> **Exercise**: All of the data below needs to be set down once more, exactly as written.

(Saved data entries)

*** Begin section ***

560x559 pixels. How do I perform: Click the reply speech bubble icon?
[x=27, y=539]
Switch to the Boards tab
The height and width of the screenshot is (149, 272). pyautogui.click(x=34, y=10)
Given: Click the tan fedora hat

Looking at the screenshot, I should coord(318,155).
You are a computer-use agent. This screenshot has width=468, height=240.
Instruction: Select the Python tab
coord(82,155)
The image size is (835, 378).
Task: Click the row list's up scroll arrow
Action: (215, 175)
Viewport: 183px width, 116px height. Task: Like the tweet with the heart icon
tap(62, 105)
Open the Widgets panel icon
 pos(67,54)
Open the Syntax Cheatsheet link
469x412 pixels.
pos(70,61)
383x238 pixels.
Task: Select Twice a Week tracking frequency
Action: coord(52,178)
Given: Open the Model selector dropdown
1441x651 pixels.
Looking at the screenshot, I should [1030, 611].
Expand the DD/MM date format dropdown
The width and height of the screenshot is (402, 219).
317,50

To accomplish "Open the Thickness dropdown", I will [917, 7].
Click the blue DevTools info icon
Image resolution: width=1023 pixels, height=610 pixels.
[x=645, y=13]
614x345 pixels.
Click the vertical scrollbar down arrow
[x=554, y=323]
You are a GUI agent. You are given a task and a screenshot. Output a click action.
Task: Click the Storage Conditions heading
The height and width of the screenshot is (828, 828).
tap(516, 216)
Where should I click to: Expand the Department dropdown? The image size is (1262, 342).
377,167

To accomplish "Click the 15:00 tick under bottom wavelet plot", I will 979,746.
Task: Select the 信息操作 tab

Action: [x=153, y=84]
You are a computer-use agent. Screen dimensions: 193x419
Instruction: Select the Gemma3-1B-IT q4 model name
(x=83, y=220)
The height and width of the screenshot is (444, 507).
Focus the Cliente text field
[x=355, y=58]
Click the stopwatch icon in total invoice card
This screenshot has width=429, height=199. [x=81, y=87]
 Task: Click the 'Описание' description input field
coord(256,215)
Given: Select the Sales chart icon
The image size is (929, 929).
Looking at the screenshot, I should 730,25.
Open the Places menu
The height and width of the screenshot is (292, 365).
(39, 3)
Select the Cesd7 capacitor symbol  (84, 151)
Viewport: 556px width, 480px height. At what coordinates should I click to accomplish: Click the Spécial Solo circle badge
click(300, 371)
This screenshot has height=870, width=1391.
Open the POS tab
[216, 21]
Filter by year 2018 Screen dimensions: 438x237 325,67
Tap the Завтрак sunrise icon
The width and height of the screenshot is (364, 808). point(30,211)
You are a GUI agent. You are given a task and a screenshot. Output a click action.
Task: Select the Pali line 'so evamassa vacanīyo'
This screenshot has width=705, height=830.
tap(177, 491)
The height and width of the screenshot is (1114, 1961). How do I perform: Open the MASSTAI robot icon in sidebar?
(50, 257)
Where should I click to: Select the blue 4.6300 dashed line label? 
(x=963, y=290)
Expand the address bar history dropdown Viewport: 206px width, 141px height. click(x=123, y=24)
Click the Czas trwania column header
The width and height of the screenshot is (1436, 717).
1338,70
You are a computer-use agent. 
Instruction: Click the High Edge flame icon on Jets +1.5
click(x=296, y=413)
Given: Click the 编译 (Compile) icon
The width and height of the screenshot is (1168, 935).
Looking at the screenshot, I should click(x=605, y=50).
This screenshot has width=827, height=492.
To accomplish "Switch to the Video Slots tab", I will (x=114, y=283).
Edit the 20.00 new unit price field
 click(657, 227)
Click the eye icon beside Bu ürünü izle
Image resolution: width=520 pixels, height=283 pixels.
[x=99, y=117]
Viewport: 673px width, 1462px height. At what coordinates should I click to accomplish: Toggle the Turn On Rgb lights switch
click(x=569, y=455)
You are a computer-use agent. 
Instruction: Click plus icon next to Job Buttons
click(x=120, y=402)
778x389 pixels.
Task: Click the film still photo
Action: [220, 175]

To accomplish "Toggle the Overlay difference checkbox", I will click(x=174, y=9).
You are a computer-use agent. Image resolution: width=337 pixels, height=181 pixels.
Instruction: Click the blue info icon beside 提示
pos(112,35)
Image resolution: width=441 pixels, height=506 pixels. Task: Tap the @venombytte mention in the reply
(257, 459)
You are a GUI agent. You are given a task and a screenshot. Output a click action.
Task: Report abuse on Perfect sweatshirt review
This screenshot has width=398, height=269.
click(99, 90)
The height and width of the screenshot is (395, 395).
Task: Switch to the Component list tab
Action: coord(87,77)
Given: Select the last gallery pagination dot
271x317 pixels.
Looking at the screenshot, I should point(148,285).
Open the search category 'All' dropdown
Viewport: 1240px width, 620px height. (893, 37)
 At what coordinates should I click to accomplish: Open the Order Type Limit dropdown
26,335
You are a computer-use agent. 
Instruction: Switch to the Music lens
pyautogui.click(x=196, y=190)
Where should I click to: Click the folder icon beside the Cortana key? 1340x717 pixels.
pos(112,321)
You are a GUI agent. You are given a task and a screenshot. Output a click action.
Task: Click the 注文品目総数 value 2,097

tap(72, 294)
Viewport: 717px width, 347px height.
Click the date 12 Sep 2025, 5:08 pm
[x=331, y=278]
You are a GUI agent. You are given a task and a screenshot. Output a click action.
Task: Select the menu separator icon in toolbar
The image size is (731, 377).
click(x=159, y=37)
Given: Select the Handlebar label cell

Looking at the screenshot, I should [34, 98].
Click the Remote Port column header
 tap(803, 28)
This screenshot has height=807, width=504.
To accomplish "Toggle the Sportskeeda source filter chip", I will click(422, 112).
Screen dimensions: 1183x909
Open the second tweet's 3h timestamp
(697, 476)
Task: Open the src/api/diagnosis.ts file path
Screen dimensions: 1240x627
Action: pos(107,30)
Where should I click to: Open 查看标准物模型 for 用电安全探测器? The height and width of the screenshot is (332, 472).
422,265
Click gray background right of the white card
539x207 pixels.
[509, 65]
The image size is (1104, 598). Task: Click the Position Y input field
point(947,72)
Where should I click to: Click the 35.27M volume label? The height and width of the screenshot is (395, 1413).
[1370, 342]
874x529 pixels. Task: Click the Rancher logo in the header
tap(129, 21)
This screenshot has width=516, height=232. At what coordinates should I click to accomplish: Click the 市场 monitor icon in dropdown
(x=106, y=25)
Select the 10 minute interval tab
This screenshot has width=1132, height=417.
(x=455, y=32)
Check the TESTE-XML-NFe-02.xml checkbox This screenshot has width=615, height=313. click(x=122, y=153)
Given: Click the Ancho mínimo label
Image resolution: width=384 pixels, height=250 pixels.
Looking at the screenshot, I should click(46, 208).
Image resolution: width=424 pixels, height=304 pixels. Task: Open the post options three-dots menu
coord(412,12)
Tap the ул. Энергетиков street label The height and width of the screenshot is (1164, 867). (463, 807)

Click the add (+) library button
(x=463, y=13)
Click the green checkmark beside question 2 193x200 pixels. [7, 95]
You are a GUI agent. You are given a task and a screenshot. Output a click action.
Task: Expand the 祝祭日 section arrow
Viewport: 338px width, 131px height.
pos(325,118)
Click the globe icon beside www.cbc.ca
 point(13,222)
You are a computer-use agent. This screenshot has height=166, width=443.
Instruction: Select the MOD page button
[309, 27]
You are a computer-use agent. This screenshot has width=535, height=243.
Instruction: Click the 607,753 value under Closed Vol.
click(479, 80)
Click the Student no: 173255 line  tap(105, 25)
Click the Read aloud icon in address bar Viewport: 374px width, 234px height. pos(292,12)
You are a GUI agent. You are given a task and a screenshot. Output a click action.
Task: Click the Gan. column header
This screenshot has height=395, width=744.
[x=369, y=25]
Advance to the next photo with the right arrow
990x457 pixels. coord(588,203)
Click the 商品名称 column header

*** End section ***

> **Task result**:
560x559 pixels. How do I perform: Click the reply speech bubble icon?
[x=27, y=539]
Switch to the Boards tab
The height and width of the screenshot is (149, 272). pyautogui.click(x=34, y=10)
Given: Click the tan fedora hat

Looking at the screenshot, I should coord(318,155).
You are a computer-use agent. This screenshot has width=468, height=240.
Instruction: Select the Python tab
coord(82,155)
The image size is (835, 378).
Task: Click the row list's up scroll arrow
Action: (215, 175)
Viewport: 183px width, 116px height. Task: Like the tweet with the heart icon
tap(62, 105)
Open the Widgets panel icon
 pos(67,54)
Open the Syntax Cheatsheet link
469x412 pixels.
pos(70,61)
383x238 pixels.
Task: Select Twice a Week tracking frequency
Action: coord(52,178)
Given: Open the Model selector dropdown
1441x651 pixels.
Looking at the screenshot, I should [1030, 611].
Expand the DD/MM date format dropdown
The width and height of the screenshot is (402, 219).
317,50

To accomplish "Open the Thickness dropdown", I will [917, 7].
Click the blue DevTools info icon
Image resolution: width=1023 pixels, height=610 pixels.
[x=645, y=13]
614x345 pixels.
Click the vertical scrollbar down arrow
[x=554, y=323]
You are a GUI agent. You are given a task and a screenshot. Output a click action.
Task: Click the Storage Conditions heading
The height and width of the screenshot is (828, 828).
tap(516, 216)
Where should I click to: Expand the Department dropdown? The image size is (1262, 342).
377,167

To accomplish "Click the 15:00 tick under bottom wavelet plot", I will 979,746.
Task: Select the 信息操作 tab

Action: [x=153, y=84]
You are a computer-use agent. Screen dimensions: 193x419
Instruction: Select the Gemma3-1B-IT q4 model name
(x=83, y=220)
The height and width of the screenshot is (444, 507).
Focus the Cliente text field
[x=355, y=58]
Click the stopwatch icon in total invoice card
This screenshot has width=429, height=199. [x=81, y=87]
 Task: Click the 'Описание' description input field
coord(256,215)
Given: Select the Sales chart icon
The image size is (929, 929).
Looking at the screenshot, I should 730,25.
Open the Places menu
The height and width of the screenshot is (292, 365).
(39, 3)
Select the Cesd7 capacitor symbol  (84, 151)
Viewport: 556px width, 480px height. At what coordinates should I click to accomplish: Click the Spécial Solo circle badge
click(300, 371)
This screenshot has height=870, width=1391.
Open the POS tab
[216, 21]
Filter by year 2018 Screen dimensions: 438x237 325,67
Tap the Завтрак sunrise icon
The width and height of the screenshot is (364, 808). point(30,211)
You are a GUI agent. You are given a task and a screenshot. Output a click action.
Task: Select the Pali line 'so evamassa vacanīyo'
This screenshot has width=705, height=830.
tap(177, 491)
The height and width of the screenshot is (1114, 1961). How do I perform: Open the MASSTAI robot icon in sidebar?
(50, 257)
Where should I click to: Select the blue 4.6300 dashed line label? 
(x=963, y=290)
Expand the address bar history dropdown Viewport: 206px width, 141px height. click(x=123, y=24)
Click the Czas trwania column header
The width and height of the screenshot is (1436, 717).
1338,70
You are a computer-use agent. 
Instruction: Click the High Edge flame icon on Jets +1.5
click(x=296, y=413)
Given: Click the 编译 (Compile) icon
The width and height of the screenshot is (1168, 935).
Looking at the screenshot, I should click(x=605, y=50).
This screenshot has width=827, height=492.
To accomplish "Switch to the Video Slots tab", I will (x=114, y=283).
Edit the 20.00 new unit price field
 click(657, 227)
Click the eye icon beside Bu ürünü izle
Image resolution: width=520 pixels, height=283 pixels.
[x=99, y=117]
Viewport: 673px width, 1462px height. At what coordinates should I click to accomplish: Toggle the Turn On Rgb lights switch
click(x=569, y=455)
You are a computer-use agent. 
Instruction: Click plus icon next to Job Buttons
click(x=120, y=402)
778x389 pixels.
Task: Click the film still photo
Action: [220, 175]

To accomplish "Toggle the Overlay difference checkbox", I will click(x=174, y=9).
You are a computer-use agent. Image resolution: width=337 pixels, height=181 pixels.
Instruction: Click the blue info icon beside 提示
pos(112,35)
Image resolution: width=441 pixels, height=506 pixels. Task: Tap the @venombytte mention in the reply
(257, 459)
You are a GUI agent. You are given a task and a screenshot. Output a click action.
Task: Report abuse on Perfect sweatshirt review
This screenshot has width=398, height=269.
click(99, 90)
The height and width of the screenshot is (395, 395).
Task: Switch to the Component list tab
Action: coord(87,77)
Given: Select the last gallery pagination dot
271x317 pixels.
Looking at the screenshot, I should point(148,285).
Open the search category 'All' dropdown
Viewport: 1240px width, 620px height. (893, 37)
 At what coordinates should I click to accomplish: Open the Order Type Limit dropdown
26,335
You are a computer-use agent. 
Instruction: Switch to the Music lens
pyautogui.click(x=196, y=190)
Where should I click to: Click the folder icon beside the Cortana key? 1340x717 pixels.
pos(112,321)
You are a GUI agent. You are given a task and a screenshot. Output a click action.
Task: Click the 注文品目総数 value 2,097

tap(72, 294)
Viewport: 717px width, 347px height.
Click the date 12 Sep 2025, 5:08 pm
[x=331, y=278]
You are a GUI agent. You are given a task and a screenshot. Output a click action.
Task: Select the menu separator icon in toolbar
The image size is (731, 377).
click(x=159, y=37)
Given: Select the Handlebar label cell

Looking at the screenshot, I should [34, 98].
Click the Remote Port column header
 tap(803, 28)
This screenshot has height=807, width=504.
To accomplish "Toggle the Sportskeeda source filter chip", I will click(422, 112).
Screen dimensions: 1183x909
Open the second tweet's 3h timestamp
(697, 476)
Task: Open the src/api/diagnosis.ts file path
Screen dimensions: 1240x627
Action: pos(107,30)
Where should I click to: Open 查看标准物模型 for 用电安全探测器? The height and width of the screenshot is (332, 472).
422,265
Click gray background right of the white card
539x207 pixels.
[509, 65]
The image size is (1104, 598). Task: Click the Position Y input field
point(947,72)
Where should I click to: Click the 35.27M volume label? The height and width of the screenshot is (395, 1413).
[1370, 342]
874x529 pixels. Task: Click the Rancher logo in the header
tap(129, 21)
This screenshot has width=516, height=232. At what coordinates should I click to accomplish: Click the 市场 monitor icon in dropdown
(x=106, y=25)
Select the 10 minute interval tab
This screenshot has width=1132, height=417.
(x=455, y=32)
Check the TESTE-XML-NFe-02.xml checkbox This screenshot has width=615, height=313. click(x=122, y=153)
Given: Click the Ancho mínimo label
Image resolution: width=384 pixels, height=250 pixels.
Looking at the screenshot, I should click(46, 208).
Image resolution: width=424 pixels, height=304 pixels. Task: Open the post options three-dots menu
coord(412,12)
Tap the ул. Энергетиков street label The height and width of the screenshot is (1164, 867). (463, 807)

Click the add (+) library button
(x=463, y=13)
Click the green checkmark beside question 2 193x200 pixels. [7, 95]
You are a GUI agent. You are given a task and a screenshot. Output a click action.
Task: Expand the 祝祭日 section arrow
Viewport: 338px width, 131px height.
pos(325,118)
Click the globe icon beside www.cbc.ca
 point(13,222)
You are a computer-use agent. This screenshot has height=166, width=443.
Instruction: Select the MOD page button
[309, 27]
You are a computer-use agent. This screenshot has width=535, height=243.
Instruction: Click the 607,753 value under Closed Vol.
click(479, 80)
Click the Student no: 173255 line  tap(105, 25)
Click the Read aloud icon in address bar Viewport: 374px width, 234px height. pos(292,12)
You are a GUI agent. You are given a task and a screenshot. Output a click action.
Task: Click the Gan. column header
This screenshot has height=395, width=744.
[x=369, y=25]
Advance to the next photo with the right arrow
990x457 pixels. coord(588,203)
Click the 商品名称 column header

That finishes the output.